Data to process START

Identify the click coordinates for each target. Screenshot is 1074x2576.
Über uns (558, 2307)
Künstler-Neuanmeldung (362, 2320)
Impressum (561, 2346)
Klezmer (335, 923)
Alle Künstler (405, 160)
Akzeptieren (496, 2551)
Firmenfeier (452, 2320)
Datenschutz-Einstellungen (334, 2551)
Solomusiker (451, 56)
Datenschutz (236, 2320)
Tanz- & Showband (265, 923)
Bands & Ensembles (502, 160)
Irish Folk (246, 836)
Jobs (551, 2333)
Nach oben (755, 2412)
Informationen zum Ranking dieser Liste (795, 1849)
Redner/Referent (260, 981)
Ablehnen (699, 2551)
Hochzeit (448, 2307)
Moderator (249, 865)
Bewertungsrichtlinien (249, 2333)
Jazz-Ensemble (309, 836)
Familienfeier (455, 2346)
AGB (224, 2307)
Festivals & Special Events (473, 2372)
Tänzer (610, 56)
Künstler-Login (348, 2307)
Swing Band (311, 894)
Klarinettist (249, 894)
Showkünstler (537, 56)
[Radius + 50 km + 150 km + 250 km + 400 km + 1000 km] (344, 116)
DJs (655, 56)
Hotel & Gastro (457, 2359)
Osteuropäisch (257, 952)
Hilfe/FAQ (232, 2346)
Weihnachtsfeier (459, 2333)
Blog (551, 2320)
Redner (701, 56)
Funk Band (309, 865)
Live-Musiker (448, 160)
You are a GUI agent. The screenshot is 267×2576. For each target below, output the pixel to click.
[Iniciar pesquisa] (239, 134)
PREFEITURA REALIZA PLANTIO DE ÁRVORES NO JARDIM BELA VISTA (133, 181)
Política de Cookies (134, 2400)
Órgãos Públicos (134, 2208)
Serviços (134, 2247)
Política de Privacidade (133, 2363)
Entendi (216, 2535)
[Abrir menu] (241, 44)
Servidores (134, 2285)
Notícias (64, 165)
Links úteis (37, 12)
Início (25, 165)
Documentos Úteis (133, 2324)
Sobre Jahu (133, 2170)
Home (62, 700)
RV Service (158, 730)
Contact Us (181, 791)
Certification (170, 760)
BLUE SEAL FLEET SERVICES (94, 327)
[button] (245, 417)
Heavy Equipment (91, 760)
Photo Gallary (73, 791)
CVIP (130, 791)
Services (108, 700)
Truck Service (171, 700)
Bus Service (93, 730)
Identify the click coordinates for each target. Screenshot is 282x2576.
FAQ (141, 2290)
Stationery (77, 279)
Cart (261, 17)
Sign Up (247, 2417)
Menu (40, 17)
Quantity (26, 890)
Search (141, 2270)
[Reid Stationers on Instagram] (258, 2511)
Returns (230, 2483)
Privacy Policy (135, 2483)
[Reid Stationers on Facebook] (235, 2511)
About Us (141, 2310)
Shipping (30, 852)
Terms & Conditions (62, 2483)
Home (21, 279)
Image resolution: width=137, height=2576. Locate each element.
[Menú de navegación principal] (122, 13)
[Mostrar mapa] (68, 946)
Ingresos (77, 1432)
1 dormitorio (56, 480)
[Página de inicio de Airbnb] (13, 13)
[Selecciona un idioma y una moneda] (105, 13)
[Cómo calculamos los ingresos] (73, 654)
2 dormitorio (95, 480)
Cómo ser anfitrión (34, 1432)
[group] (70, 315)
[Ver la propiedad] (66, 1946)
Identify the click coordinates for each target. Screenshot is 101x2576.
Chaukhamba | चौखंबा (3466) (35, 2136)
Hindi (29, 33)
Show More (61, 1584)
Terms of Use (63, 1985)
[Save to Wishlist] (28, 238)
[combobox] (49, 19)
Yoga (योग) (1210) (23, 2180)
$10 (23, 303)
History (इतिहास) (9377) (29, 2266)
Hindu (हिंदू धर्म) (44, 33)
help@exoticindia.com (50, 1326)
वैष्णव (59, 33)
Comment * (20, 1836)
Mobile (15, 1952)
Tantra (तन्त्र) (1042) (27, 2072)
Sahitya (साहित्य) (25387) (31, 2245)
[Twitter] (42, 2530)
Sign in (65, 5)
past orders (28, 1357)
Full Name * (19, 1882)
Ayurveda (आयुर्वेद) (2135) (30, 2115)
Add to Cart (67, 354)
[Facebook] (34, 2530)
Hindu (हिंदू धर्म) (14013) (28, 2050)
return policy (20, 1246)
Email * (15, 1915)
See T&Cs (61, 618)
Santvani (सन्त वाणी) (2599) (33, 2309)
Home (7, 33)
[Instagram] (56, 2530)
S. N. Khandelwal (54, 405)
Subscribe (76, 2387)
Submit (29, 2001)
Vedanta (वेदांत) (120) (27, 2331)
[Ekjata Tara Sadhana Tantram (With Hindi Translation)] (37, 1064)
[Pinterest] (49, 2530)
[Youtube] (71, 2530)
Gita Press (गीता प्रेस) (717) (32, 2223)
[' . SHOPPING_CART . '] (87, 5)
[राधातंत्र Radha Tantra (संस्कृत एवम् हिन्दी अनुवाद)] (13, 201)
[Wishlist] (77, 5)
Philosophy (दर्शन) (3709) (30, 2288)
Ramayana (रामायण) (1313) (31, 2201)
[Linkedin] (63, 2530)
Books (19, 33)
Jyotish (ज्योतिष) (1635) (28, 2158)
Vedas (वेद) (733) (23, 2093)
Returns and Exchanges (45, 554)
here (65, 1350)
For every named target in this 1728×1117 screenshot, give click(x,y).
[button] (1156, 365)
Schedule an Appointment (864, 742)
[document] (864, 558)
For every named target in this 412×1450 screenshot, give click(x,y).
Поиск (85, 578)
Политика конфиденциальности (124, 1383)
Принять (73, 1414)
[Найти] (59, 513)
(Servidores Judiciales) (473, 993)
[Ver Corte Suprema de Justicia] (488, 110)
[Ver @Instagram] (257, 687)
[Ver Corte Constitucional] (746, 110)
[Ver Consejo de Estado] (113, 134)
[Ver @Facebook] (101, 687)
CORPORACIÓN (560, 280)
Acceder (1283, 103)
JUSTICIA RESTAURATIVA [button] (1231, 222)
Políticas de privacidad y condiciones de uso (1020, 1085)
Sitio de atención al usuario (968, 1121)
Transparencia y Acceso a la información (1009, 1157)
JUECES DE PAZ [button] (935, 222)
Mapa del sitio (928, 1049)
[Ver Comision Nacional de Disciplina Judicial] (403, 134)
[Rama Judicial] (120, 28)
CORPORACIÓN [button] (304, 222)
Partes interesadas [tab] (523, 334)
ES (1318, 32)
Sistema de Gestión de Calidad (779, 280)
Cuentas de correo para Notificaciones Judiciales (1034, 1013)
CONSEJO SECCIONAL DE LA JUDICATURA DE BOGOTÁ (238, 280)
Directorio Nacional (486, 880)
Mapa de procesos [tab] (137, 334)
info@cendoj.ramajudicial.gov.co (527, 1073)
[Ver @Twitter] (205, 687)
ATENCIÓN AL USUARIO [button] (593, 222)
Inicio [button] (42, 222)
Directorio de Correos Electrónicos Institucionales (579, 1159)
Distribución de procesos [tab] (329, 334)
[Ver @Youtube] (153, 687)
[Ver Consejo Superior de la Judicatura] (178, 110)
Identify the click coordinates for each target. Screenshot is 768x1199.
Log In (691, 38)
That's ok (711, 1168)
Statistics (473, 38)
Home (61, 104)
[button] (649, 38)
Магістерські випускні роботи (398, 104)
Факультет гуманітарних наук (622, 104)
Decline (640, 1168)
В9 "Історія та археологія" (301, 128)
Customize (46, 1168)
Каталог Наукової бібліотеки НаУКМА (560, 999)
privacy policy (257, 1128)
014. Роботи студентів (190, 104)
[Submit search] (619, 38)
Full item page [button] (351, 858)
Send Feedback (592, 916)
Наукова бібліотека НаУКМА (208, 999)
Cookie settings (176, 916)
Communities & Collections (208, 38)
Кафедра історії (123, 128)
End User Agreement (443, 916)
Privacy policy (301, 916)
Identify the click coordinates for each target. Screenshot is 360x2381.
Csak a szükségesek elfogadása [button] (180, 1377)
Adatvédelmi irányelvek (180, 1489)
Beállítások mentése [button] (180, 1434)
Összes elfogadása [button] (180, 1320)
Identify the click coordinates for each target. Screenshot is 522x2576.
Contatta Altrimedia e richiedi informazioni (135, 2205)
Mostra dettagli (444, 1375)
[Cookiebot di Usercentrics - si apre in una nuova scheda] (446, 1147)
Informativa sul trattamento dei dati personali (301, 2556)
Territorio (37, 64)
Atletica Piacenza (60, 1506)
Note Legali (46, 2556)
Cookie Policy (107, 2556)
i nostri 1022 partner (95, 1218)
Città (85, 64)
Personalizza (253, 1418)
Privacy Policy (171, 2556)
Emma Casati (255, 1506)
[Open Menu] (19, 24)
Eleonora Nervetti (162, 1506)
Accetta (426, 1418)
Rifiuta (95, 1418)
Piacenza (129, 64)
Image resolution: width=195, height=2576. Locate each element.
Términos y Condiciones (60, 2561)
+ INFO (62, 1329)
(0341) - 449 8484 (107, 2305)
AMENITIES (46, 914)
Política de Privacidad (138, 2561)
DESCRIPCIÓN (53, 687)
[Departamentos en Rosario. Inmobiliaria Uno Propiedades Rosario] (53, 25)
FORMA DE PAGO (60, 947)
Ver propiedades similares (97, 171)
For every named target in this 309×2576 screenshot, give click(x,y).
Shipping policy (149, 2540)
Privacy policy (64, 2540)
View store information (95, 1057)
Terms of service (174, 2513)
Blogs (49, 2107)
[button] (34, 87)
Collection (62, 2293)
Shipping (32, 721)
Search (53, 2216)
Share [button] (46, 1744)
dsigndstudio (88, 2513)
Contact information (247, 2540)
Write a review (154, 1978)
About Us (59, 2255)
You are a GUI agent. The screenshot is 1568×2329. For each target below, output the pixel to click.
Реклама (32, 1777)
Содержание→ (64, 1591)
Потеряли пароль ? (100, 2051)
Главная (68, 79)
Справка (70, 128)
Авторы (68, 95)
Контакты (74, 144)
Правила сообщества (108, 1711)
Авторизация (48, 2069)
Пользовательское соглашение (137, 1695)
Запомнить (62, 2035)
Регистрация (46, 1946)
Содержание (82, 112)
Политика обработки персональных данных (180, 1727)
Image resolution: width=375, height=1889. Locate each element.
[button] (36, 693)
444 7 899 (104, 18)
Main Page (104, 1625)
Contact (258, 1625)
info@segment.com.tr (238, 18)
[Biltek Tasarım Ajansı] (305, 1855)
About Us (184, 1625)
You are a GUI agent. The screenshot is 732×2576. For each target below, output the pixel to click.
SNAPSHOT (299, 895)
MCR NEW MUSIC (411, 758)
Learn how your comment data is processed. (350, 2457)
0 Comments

Data to process END

**Problem to solve:** This task calls for an exact reproduction of the lines that start at the one containing "About Us (184, 1625)" and continue to the end of the entries above.

**Task output:**
About Us (184, 1625)
You are a GUI agent. The screenshot is 732×2576. For each target below, output the pixel to click.
SNAPSHOT (299, 895)
MCR NEW MUSIC (411, 758)
Learn how your comment data is processed. (350, 2457)
0 Comments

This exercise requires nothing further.